Well, first off, I made it back ALIVE. I don't know how many of you have ever been in a plane that aborted landing on the first attempt, but let me tell you, if you want a sure way to crap yourself, this is it. As if flying 10 hours from LA to Amsterdam wasn't bad enough, the KLM Boeing 747-400 I was flying on decided to trick all of the passengers at the last minute, by jacking the jet-engines to full-throttle as we came over the runway to go screaming back up into the sky ... everybody in Business Class (where I was :-) had the look for SHEER HORROR on their faces ... I don't know how mine looked, but I counted to 15 and figured if I wasn't dead by then, it'd be ok ... after about 30 seconds of full-throttle going up at 45 degrees and then leveling out, the Capitan came on and said some plane hadn't managed to make it off of the run-way yet, and it was dangerous for us to land as we might rear-end it ... at least the guy was honest -- as we did a loop to come back around to land and he said, "Flight attendants prepare to land" -- everybody started laughing, since he had just said that about 10 minutes prior ....

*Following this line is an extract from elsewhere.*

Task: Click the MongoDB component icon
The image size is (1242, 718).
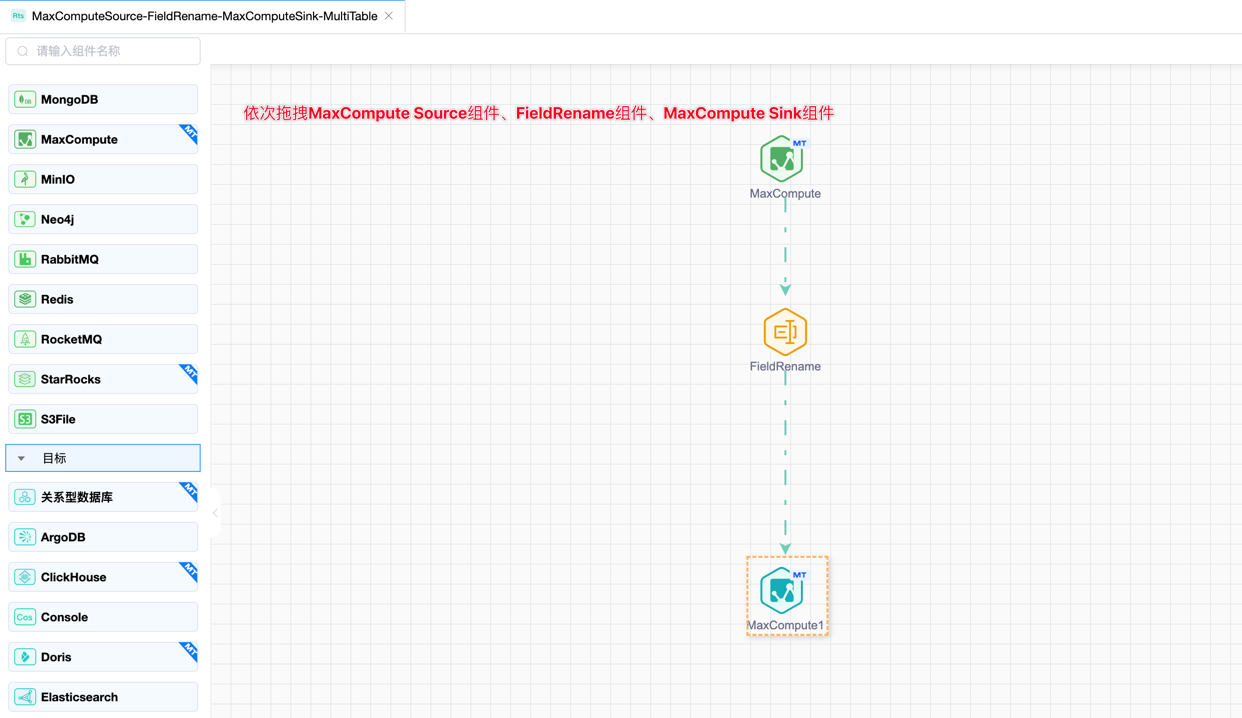Action: (x=25, y=100)

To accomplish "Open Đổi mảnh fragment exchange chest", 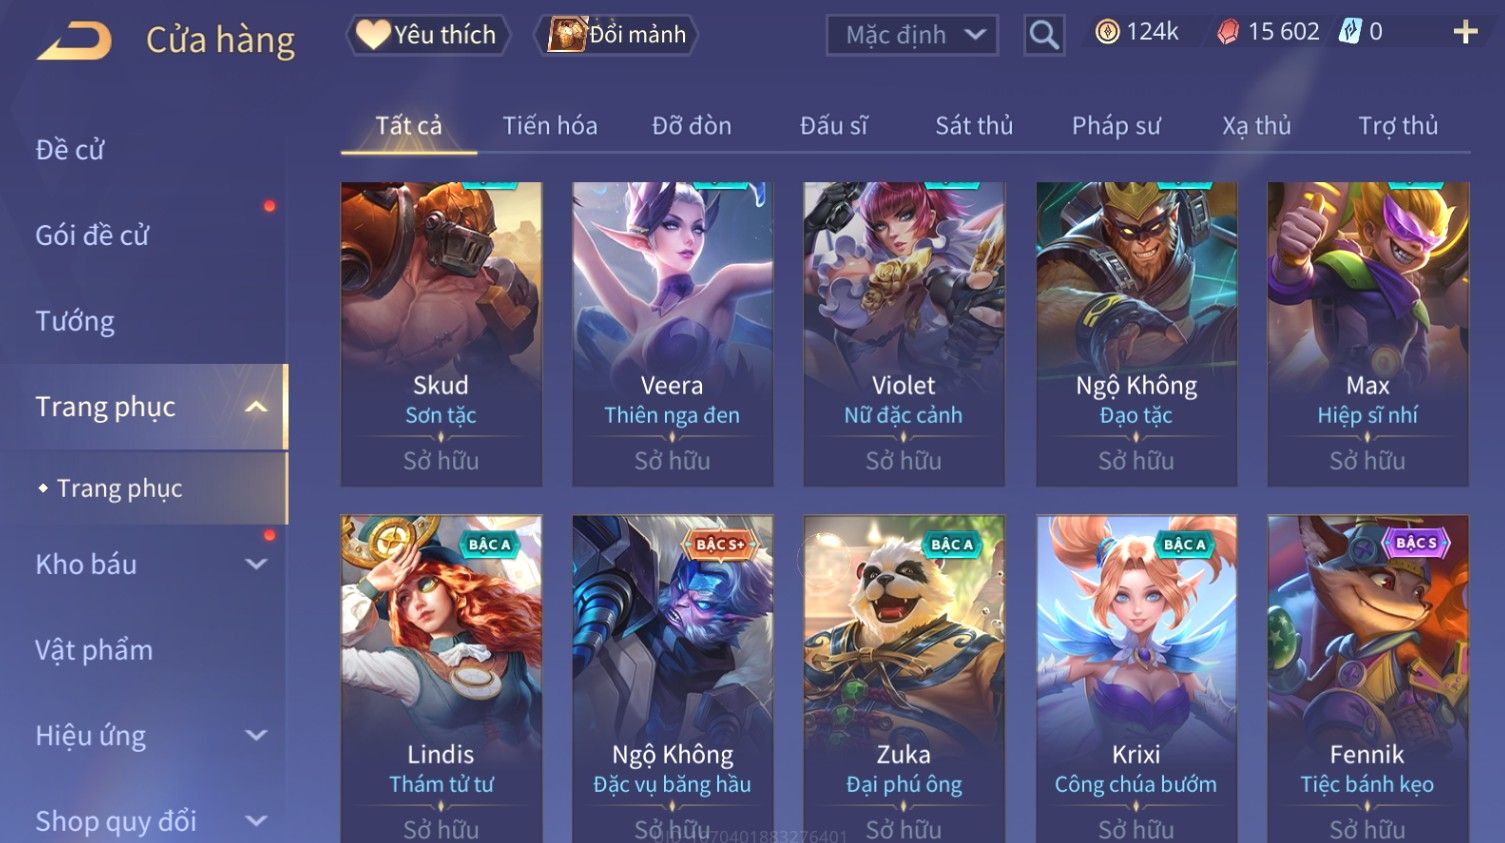I will click(x=619, y=35).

Anyway, enough small talk ...
Microsoft's PDC, from a mobile stand-point, wasn't all that interesting. There was almost NOTHING there in regards to development stuff --- no specific SDKs for Bluetooth development ... nothing (Note: I didn't manage to see about 30% of the booths, so maybe there was something there I missed). They had some propaganda booths showing MS Mobile devices (I even played with the HTC Universial), but outside of this -- when I started pressing them with development questions in regards to Bluetooth development, seems they didn't really have anything to offer (however, I did land a Windows Mobile 5.0 Developer Eval Kit with VS .NET 2005 Beta 2 on it ...). Symbian is still far ahead in regards to SDK "openess" (although Symbian SDKs suck). Whatever the case, not much else to report ...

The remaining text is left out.